Valeri-Arbasino, l’elegante snobismo indossato da due maestri del costume

nostro inviato a Mantova
Entrambi lombardi, entrambi emigrati a Roma negli anni ’50, entrambi campioni di ironia. Alberto Arbasino e Franca Valeri. Dieci anni di differenza (classe 1920 lei, 1930 lui), i due venerati maestri sorseggiano un Aperol al caffè del Teatro sociale di Mantova. Hanno appena finito di intrattenere il pubblico parlando del bel tempo che fu. Un incontro sponsorizzato dalla Coldiretti, funambolico accostamento tra la più popolare e terragna delle associazioni e la «evve» strascicata di Arbasino, che culla il suo Ego Letterario sciorinando i nomi della società letteraria d’antan. Montale, Buzzati, Soldati, Bo, la Callas e la Wanda Osiris. E poi Antonioni, De Sica, Rossellini. Quando eravamo a Milano andavamo alla Scala o al Piccolo di Strehler. A Roma Morante, Moravia, Gadda, Guttuso e il gruppo del Mondo di Pannunzio.
Lui ricorda i compianti colleghi e lei diverte il pubblico con battute al vetriolo su animali, attori e commercialisti (il pretesto è il libro pubblicato dalla Nottetempo di Ginevra Bompiani, Animali e altri attori). Lui ripercorre luoghi e situazioni delle Piccole vacanze, appena ripubblicato da Adelphi. Due grandi raccontatori del costume che si guardano intorno fintamente spaesati, si abbandonano al borbottìo contro questa televisione, questo teatro, questa società, questo mondo letterario. Così i due si lanciano in un divertito amarcord, dove l’Italia è quella degli impresari teatrali, la tv quella dei funzionari democristiani, le vacanze quelle della borghesia che si affaccia al boom economico, che annusa frivolezze e dolcezze del dopoguerra, prima di corrompersi definitivamente e vendere l’anima a Fabrizio Corona.
Aleggiano la signorina snob, la sora Cecioni con i bigodini e la cornetta del telefono in mano per parlare a mammà. Fanno capolino il bassottino del signor Bonaventura, Sergio Tofano e il biglietto da un milione di lire. Appare la casalinga di Voghera e c’è nell’aria una gita a Chiasso. C’è la provincia italiana, il pettegolezzo frivolo, i salotti e le ville, i vizietti e le virtù, un paesaggio che si popola sempre più velocemente di zombi e rotola verso egoismo, ignoranza, paraculismo, condiscendenza, vacuità. Arbasino chiosa: «Niente nostalgia, non dico com’erano buone le ciliegie di una volta». Però lo pensa. Lei: «La signorina snob nel 2007 come si comporterebbe?
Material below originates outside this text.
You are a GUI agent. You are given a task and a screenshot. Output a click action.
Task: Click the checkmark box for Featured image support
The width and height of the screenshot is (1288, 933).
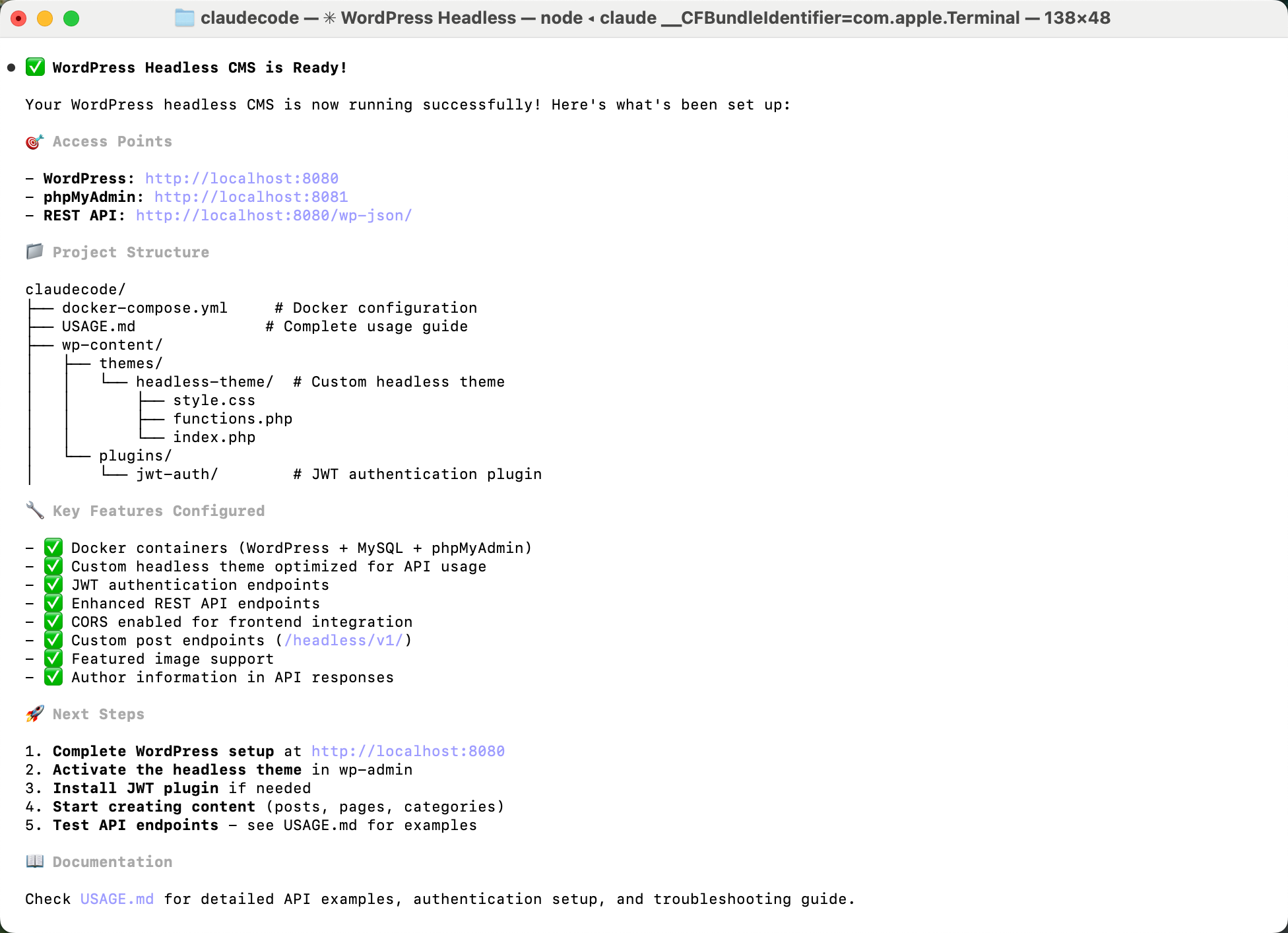pos(53,659)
Probabilmente non sarebbe venuta a Mantova». E ancora: «Non è il mio mestiere far parte della televisione di oggi». Applausi a scena aperta e qualche lacrimuccia di commozione per i più attempati.

Poi ci pensano il lambrusco e lo spumantino, le scaglie di parmigiano e le fette di salame, a consolare il pubblico. Lui e lei snobbano e si avviano al tavolino del caffè: un Aperol con ghiaccio contro il logorio dei tempi moderni.